# Start of Available data
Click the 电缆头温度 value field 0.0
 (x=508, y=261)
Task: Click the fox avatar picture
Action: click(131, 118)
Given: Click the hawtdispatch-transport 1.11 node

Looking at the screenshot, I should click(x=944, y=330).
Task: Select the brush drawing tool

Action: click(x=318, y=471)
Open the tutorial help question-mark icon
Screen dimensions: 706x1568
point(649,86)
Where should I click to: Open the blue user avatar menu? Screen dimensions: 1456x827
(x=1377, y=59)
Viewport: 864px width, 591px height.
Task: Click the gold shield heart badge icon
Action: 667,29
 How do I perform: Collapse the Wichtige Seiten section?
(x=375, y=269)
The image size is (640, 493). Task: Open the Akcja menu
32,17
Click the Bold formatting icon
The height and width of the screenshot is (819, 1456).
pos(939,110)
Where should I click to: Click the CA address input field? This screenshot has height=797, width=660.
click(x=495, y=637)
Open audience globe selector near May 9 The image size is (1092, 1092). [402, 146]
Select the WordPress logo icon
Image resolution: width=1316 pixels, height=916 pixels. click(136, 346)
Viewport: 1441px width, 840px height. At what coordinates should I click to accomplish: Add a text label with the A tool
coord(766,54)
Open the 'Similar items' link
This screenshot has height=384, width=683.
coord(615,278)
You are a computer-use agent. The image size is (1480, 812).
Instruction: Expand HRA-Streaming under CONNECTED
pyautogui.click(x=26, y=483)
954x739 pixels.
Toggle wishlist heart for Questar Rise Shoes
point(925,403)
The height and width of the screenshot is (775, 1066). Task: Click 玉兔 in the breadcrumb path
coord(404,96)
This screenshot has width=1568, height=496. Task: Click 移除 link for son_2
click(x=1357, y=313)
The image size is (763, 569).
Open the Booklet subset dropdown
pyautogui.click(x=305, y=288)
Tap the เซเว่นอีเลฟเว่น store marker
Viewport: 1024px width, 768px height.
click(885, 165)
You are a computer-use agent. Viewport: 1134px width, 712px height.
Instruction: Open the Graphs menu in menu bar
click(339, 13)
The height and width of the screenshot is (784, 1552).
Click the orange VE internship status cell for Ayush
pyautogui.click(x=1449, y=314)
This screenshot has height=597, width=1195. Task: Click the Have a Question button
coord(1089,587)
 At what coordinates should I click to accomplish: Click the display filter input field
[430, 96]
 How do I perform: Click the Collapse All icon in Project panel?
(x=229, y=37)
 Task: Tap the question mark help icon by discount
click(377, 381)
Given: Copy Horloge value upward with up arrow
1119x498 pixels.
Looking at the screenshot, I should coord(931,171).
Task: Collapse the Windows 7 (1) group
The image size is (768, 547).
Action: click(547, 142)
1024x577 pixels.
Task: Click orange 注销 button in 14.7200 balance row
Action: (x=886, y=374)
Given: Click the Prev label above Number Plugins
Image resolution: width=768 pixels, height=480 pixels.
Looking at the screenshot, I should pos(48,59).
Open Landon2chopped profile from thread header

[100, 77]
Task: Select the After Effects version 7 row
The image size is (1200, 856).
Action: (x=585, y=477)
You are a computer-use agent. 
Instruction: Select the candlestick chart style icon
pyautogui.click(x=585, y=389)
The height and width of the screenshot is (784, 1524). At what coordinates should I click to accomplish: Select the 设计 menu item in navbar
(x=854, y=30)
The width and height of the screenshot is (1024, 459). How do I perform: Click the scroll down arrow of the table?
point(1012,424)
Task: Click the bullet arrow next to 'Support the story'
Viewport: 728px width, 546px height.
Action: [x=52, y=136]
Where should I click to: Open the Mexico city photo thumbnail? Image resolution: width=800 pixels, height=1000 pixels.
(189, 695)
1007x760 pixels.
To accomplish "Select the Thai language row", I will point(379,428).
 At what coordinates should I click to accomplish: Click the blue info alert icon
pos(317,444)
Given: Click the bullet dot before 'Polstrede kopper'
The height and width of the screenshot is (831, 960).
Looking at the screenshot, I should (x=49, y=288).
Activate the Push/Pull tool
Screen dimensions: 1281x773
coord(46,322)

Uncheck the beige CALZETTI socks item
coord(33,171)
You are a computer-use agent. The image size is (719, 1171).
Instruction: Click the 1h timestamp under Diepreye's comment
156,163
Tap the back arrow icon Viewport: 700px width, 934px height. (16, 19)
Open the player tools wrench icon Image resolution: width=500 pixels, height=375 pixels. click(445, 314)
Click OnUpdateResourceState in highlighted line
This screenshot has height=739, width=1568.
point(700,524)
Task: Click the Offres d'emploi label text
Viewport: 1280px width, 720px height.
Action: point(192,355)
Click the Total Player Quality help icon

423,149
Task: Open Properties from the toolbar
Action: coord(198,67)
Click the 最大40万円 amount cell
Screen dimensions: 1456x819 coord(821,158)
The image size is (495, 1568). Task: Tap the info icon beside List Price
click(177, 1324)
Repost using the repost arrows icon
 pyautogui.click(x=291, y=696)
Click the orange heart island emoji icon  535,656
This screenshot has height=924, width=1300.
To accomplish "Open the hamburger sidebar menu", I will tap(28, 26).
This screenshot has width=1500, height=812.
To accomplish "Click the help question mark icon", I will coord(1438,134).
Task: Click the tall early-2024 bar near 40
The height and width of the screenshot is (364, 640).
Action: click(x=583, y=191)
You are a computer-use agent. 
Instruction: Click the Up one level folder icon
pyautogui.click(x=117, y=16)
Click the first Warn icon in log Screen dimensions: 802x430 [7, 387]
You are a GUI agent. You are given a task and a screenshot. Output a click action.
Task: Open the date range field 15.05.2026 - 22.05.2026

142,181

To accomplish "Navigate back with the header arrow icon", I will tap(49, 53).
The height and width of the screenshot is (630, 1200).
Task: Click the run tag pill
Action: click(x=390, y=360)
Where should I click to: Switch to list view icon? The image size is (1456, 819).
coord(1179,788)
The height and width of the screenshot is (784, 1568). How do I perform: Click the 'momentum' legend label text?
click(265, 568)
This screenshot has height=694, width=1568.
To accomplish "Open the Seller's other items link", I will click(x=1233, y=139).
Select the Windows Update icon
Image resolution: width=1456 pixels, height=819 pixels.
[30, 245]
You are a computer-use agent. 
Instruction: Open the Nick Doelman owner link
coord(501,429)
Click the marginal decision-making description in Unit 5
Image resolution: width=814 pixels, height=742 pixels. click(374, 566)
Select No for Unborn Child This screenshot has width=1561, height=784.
# End of Available data
Reproduce the listing verbatim from the line containing "Where should I click to: Open the blue" up to and including the line containing "Image resolution: width=1316".

Correct response:
Where should I click to: Open the blue user avatar menu? Screen dimensions: 1456x827
(x=1377, y=59)
Viewport: 864px width, 591px height.
Task: Click the gold shield heart badge icon
Action: 667,29
 How do I perform: Collapse the Wichtige Seiten section?
(x=375, y=269)
The image size is (640, 493). Task: Open the Akcja menu
32,17
Click the Bold formatting icon
The height and width of the screenshot is (819, 1456).
pos(939,110)
Where should I click to: Click the CA address input field? This screenshot has height=797, width=660.
click(x=495, y=637)
Open audience globe selector near May 9 The image size is (1092, 1092). [402, 146]
Select the WordPress logo icon
Image resolution: width=1316 pixels, height=916 pixels. click(136, 346)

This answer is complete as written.